:: What is expected ::
Print the following records verbatim, every line in its original order.

:: Data to use ::
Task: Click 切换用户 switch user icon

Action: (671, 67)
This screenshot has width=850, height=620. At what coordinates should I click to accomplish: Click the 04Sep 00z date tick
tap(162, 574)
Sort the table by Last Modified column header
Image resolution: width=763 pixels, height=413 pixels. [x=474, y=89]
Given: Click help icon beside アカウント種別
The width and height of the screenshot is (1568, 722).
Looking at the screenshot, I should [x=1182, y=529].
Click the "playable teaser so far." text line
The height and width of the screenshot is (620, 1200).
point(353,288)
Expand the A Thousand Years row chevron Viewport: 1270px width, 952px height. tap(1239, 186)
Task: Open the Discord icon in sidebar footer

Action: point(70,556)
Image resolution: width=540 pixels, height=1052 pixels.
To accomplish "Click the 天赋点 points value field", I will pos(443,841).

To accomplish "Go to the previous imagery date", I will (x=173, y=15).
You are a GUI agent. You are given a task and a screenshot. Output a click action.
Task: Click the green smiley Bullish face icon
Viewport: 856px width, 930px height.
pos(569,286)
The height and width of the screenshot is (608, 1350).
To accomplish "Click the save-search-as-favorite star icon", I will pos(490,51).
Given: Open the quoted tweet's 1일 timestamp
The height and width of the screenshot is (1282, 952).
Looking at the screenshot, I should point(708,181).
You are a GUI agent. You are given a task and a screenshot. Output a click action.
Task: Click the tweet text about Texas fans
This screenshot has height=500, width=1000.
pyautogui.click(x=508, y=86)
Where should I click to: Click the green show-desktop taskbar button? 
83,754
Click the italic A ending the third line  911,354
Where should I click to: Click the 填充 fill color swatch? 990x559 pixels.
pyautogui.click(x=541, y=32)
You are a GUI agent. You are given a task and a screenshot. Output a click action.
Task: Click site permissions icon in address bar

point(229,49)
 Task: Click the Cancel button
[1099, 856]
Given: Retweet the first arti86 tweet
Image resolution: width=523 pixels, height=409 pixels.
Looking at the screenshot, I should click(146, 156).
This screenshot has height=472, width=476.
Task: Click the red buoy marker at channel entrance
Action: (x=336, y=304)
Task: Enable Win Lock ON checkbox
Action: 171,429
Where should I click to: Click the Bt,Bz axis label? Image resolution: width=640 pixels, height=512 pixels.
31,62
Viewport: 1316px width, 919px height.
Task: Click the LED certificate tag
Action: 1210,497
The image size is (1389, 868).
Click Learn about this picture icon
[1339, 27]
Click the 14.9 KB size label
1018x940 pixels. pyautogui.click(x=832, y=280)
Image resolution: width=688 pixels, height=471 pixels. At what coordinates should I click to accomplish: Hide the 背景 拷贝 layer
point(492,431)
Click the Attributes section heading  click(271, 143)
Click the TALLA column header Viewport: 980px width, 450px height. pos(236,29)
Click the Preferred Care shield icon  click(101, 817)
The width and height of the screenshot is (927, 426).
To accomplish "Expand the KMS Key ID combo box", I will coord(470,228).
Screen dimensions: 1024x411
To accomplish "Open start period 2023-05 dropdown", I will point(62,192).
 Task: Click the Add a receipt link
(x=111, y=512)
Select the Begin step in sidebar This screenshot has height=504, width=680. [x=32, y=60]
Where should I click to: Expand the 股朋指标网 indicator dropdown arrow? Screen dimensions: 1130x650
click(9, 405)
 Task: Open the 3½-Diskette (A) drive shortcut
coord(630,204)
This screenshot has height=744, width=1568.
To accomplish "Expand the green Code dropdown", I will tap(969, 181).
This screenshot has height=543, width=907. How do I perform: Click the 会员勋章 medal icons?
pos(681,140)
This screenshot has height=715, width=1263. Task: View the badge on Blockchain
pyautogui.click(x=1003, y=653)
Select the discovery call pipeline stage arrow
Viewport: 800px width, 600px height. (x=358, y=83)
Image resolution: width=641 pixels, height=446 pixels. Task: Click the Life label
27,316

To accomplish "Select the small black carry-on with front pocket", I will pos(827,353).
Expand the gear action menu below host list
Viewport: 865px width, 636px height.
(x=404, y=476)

:: Solution to this exercise ::
Task: Click 切换用户 switch user icon

Action: (671, 67)
This screenshot has width=850, height=620. At what coordinates should I click to accomplish: Click the 04Sep 00z date tick
tap(162, 574)
Sort the table by Last Modified column header
Image resolution: width=763 pixels, height=413 pixels. [x=474, y=89]
Given: Click help icon beside アカウント種別
The width and height of the screenshot is (1568, 722).
Looking at the screenshot, I should [x=1182, y=529].
Click the "playable teaser so far." text line
The height and width of the screenshot is (620, 1200).
point(353,288)
Expand the A Thousand Years row chevron Viewport: 1270px width, 952px height. tap(1239, 186)
Task: Open the Discord icon in sidebar footer

Action: point(70,556)
Image resolution: width=540 pixels, height=1052 pixels.
To accomplish "Click the 天赋点 points value field", I will pos(443,841).

To accomplish "Go to the previous imagery date", I will (x=173, y=15).
You are a GUI agent. You are given a task and a screenshot. Output a click action.
Task: Click the green smiley Bullish face icon
Viewport: 856px width, 930px height.
pos(569,286)
The height and width of the screenshot is (608, 1350).
To accomplish "Click the save-search-as-favorite star icon", I will pos(490,51).
Given: Open the quoted tweet's 1일 timestamp
The height and width of the screenshot is (1282, 952).
Looking at the screenshot, I should point(708,181).
You are a GUI agent. You are given a task and a screenshot. Output a click action.
Task: Click the tweet text about Texas fans
This screenshot has height=500, width=1000.
pyautogui.click(x=508, y=86)
Where should I click to: Click the green show-desktop taskbar button? 
83,754
Click the italic A ending the third line  911,354
Where should I click to: Click the 填充 fill color swatch? 990x559 pixels.
pyautogui.click(x=541, y=32)
You are a GUI agent. You are given a task and a screenshot. Output a click action.
Task: Click site permissions icon in address bar

point(229,49)
 Task: Click the Cancel button
[1099, 856]
Given: Retweet the first arti86 tweet
Image resolution: width=523 pixels, height=409 pixels.
Looking at the screenshot, I should click(146, 156).
This screenshot has height=472, width=476.
Task: Click the red buoy marker at channel entrance
Action: (x=336, y=304)
Task: Enable Win Lock ON checkbox
Action: 171,429
Where should I click to: Click the Bt,Bz axis label? Image resolution: width=640 pixels, height=512 pixels.
31,62
Viewport: 1316px width, 919px height.
Task: Click the LED certificate tag
Action: 1210,497
The image size is (1389, 868).
Click Learn about this picture icon
[1339, 27]
Click the 14.9 KB size label
1018x940 pixels. pyautogui.click(x=832, y=280)
Image resolution: width=688 pixels, height=471 pixels. At what coordinates should I click to accomplish: Hide the 背景 拷贝 layer
point(492,431)
Click the Attributes section heading  click(271, 143)
Click the TALLA column header Viewport: 980px width, 450px height. pos(236,29)
Click the Preferred Care shield icon  click(101, 817)
The width and height of the screenshot is (927, 426).
To accomplish "Expand the KMS Key ID combo box", I will coord(470,228).
Screen dimensions: 1024x411
To accomplish "Open start period 2023-05 dropdown", I will point(62,192).
 Task: Click the Add a receipt link
(x=111, y=512)
Select the Begin step in sidebar This screenshot has height=504, width=680. [x=32, y=60]
Where should I click to: Expand the 股朋指标网 indicator dropdown arrow? Screen dimensions: 1130x650
click(9, 405)
 Task: Open the 3½-Diskette (A) drive shortcut
coord(630,204)
This screenshot has height=744, width=1568.
To accomplish "Expand the green Code dropdown", I will tap(969, 181).
This screenshot has height=543, width=907. How do I perform: Click the 会员勋章 medal icons?
pos(681,140)
This screenshot has height=715, width=1263. Task: View the badge on Blockchain
pyautogui.click(x=1003, y=653)
Select the discovery call pipeline stage arrow
Viewport: 800px width, 600px height. (x=358, y=83)
Image resolution: width=641 pixels, height=446 pixels. Task: Click the Life label
27,316

To accomplish "Select the small black carry-on with front pocket", I will pos(827,353).
Expand the gear action menu below host list
Viewport: 865px width, 636px height.
(x=404, y=476)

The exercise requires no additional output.